Tuesday, August 30, 2011

Exercise

At least in mice, exercise is known to increase the number of brain cells1. Exercise not only increases the number of neurons in the brain but also increases their connectivity by increasing cerebral circulation - cerebral circulatory stimulants such as ginkgo, ginseng, and vinpocetine are known to increase the amount of things persons think2.

Exercise is an effective treatment for many patients who do not respond to antidepressant medication3 and, used in the long-term, exercise is a more effective anti-depressant than medication4.

While exercise does spur muscular and cerebral anabolism and optimization, it can cause catabolism if done excessively or without nutritional compensation. Because the increase of serum levels of markers of muscle damage can be mitigated with anti-oxidants5, we can assume this is in part by the generation of metabolic by-products during vigorous activity; but is largely due to the increase in cortisol in response to hypoglycemia6 and the demand to perform an action (such as a rep).

Going into an exercise session, there is a minimum effective dose (in this context not of an ingestible) for the activation of every muscle. It is the minimum dose required to stimulate the maximum anabolism and/or optimization before ones next dose of such exercise. Going above the minimum effective dose will waste nutrients and cause muscle damage.

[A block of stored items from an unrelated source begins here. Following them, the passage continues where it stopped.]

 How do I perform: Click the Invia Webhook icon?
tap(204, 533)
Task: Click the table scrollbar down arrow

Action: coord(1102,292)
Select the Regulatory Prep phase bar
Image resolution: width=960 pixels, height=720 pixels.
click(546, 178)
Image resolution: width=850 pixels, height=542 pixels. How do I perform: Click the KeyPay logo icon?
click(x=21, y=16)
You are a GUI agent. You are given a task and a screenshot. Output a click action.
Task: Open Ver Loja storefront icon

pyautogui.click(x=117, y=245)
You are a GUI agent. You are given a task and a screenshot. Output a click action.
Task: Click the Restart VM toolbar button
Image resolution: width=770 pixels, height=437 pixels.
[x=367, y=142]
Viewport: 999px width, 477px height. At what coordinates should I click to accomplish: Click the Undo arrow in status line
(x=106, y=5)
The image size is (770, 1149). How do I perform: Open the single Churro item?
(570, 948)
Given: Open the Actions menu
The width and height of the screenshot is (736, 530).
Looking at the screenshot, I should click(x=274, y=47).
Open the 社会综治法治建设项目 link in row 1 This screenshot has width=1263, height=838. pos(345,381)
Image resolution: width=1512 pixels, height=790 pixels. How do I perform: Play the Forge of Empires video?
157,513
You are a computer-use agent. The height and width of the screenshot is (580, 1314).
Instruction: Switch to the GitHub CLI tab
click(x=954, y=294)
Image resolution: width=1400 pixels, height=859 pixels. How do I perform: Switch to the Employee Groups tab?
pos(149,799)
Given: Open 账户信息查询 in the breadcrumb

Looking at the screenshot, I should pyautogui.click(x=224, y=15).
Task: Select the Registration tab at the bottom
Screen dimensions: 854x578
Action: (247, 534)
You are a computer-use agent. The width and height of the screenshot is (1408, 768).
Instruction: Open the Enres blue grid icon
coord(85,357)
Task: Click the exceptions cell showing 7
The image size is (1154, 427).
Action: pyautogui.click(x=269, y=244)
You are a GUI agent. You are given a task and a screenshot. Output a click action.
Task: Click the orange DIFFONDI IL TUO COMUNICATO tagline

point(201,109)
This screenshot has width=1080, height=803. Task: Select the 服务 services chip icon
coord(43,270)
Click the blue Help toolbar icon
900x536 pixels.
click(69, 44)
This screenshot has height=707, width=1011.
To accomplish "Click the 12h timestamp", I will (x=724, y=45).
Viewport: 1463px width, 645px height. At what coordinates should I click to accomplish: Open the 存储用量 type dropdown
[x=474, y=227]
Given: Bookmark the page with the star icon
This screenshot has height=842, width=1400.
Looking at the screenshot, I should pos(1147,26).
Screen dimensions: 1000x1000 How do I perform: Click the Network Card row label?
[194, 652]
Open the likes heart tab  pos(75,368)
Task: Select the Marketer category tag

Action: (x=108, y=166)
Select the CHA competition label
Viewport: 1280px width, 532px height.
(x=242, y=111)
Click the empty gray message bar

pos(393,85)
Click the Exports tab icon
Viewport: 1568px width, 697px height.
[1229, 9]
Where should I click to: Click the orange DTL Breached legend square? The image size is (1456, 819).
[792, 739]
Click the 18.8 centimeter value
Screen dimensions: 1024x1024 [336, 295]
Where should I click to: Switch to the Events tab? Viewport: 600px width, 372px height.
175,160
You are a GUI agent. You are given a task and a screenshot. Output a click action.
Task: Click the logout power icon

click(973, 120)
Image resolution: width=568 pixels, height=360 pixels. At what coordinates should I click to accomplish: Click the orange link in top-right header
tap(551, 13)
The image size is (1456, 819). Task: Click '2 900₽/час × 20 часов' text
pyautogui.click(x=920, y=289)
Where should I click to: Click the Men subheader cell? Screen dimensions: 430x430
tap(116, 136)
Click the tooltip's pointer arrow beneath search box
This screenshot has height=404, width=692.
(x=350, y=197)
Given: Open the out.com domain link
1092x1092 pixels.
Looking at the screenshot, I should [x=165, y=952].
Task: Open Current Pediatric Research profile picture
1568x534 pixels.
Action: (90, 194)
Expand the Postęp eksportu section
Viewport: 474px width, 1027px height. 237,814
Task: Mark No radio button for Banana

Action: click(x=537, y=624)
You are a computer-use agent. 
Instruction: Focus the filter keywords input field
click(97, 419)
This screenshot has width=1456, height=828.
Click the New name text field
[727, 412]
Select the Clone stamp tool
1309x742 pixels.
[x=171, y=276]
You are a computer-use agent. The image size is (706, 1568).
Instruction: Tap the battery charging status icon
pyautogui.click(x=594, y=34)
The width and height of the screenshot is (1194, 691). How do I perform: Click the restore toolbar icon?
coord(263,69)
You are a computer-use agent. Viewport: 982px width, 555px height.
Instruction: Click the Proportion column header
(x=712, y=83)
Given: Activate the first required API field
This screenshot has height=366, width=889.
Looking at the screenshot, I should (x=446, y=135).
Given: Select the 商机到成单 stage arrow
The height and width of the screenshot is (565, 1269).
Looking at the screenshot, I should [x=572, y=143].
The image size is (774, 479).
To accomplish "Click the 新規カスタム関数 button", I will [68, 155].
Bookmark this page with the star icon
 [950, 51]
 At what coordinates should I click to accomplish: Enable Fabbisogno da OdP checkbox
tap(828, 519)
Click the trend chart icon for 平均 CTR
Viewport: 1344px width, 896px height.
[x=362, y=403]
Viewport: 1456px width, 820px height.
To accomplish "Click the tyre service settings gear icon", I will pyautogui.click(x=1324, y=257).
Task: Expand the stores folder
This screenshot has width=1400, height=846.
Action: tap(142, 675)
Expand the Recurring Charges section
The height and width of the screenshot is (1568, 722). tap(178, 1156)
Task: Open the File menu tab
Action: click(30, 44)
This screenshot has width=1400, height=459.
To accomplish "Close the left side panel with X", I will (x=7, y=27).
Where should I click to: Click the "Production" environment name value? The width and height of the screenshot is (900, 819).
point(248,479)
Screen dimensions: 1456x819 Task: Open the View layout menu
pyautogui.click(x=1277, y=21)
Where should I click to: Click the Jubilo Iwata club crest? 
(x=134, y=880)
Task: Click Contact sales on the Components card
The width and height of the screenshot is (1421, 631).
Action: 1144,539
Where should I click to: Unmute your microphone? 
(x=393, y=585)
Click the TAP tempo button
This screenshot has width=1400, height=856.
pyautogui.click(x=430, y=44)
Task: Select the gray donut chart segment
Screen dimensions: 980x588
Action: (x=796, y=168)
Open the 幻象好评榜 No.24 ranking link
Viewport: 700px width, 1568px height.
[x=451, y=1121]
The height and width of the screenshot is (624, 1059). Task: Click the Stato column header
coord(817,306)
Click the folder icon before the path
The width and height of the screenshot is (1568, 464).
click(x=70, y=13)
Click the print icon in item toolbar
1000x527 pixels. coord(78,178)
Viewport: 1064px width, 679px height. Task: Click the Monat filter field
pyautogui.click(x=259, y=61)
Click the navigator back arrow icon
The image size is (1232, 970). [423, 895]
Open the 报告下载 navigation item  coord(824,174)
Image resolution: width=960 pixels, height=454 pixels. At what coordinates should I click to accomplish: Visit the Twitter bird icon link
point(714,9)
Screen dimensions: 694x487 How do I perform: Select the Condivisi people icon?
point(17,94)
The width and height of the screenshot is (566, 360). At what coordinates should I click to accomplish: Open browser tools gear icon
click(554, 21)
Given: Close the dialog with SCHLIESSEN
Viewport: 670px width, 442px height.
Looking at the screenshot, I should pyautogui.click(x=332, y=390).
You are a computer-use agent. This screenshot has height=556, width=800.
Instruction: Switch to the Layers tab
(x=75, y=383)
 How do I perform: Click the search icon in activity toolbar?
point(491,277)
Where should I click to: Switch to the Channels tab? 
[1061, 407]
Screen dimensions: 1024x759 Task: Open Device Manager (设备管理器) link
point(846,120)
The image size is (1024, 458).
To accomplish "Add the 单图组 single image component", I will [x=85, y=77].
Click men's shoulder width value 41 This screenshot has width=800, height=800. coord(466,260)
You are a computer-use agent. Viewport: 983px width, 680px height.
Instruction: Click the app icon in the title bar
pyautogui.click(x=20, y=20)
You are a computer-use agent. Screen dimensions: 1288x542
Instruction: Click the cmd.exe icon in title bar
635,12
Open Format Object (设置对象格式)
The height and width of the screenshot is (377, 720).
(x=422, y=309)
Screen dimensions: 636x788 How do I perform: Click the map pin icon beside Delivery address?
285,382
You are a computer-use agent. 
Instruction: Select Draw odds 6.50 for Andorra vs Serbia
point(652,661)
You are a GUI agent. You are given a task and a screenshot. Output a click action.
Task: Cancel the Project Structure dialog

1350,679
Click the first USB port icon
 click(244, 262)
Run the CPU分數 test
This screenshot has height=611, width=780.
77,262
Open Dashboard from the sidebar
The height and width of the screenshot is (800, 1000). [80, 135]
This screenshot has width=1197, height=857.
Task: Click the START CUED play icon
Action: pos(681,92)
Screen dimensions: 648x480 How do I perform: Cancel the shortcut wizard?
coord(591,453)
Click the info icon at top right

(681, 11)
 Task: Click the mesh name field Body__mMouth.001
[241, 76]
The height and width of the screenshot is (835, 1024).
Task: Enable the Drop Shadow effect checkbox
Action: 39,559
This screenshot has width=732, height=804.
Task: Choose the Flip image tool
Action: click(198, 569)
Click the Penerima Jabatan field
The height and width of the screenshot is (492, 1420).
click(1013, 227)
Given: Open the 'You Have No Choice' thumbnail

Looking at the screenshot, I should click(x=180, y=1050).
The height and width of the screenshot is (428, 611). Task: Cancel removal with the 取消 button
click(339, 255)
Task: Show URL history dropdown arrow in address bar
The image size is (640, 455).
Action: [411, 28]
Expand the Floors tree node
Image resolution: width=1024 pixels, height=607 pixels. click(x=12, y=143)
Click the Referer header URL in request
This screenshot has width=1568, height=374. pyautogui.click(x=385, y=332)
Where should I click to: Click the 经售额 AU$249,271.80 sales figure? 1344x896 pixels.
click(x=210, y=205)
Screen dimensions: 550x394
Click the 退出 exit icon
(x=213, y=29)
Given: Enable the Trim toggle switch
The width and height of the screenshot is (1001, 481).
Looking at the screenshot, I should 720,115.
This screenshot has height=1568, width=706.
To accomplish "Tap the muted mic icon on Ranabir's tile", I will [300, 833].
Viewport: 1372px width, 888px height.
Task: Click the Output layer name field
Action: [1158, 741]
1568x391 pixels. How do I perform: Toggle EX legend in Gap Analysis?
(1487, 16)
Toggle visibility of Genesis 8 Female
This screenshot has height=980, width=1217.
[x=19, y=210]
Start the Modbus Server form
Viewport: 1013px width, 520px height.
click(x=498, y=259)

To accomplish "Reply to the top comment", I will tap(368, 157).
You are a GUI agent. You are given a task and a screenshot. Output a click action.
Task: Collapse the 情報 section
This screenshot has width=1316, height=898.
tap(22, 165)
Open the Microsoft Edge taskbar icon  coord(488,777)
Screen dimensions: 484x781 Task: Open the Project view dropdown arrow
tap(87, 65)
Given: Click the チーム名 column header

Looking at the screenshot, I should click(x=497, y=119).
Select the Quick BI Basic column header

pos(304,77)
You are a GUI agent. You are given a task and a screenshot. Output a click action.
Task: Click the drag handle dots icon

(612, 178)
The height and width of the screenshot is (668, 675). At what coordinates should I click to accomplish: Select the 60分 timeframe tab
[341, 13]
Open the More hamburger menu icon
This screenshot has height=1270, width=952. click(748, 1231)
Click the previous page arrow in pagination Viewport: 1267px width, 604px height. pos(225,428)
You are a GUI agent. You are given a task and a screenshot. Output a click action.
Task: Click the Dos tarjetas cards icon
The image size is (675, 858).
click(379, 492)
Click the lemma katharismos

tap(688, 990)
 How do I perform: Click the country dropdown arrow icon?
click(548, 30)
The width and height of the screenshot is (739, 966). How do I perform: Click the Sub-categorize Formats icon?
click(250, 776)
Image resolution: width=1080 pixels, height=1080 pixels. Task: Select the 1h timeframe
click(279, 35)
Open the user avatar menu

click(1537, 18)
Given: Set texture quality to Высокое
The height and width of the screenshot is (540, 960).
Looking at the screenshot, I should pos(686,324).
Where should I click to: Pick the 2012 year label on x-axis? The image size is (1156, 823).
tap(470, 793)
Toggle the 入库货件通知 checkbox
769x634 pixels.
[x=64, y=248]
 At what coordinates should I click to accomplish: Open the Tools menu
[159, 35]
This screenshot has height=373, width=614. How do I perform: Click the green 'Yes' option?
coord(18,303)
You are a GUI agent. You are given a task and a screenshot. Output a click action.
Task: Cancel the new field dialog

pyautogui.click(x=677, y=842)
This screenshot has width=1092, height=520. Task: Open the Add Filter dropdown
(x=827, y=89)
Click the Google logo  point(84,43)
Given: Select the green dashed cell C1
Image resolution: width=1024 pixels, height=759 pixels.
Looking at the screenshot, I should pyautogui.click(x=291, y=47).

1http://jap.physiology.org/content/87/5/1604.short
2http://www.nytimes.com/2007/08/19/sports/playmagazine/0819play-brain.html
3http://www.huffingtonpost.com/dr-tian-dayton/exercise-the-best-antidep_b_106683.html
4http://www.psychosomaticmedicine.org/content/62/5/633.abstract
5Ivy, John, & Portman, Robert. (2004). Nutrient timing. Laguna Beach, CA: Basic Health Publications.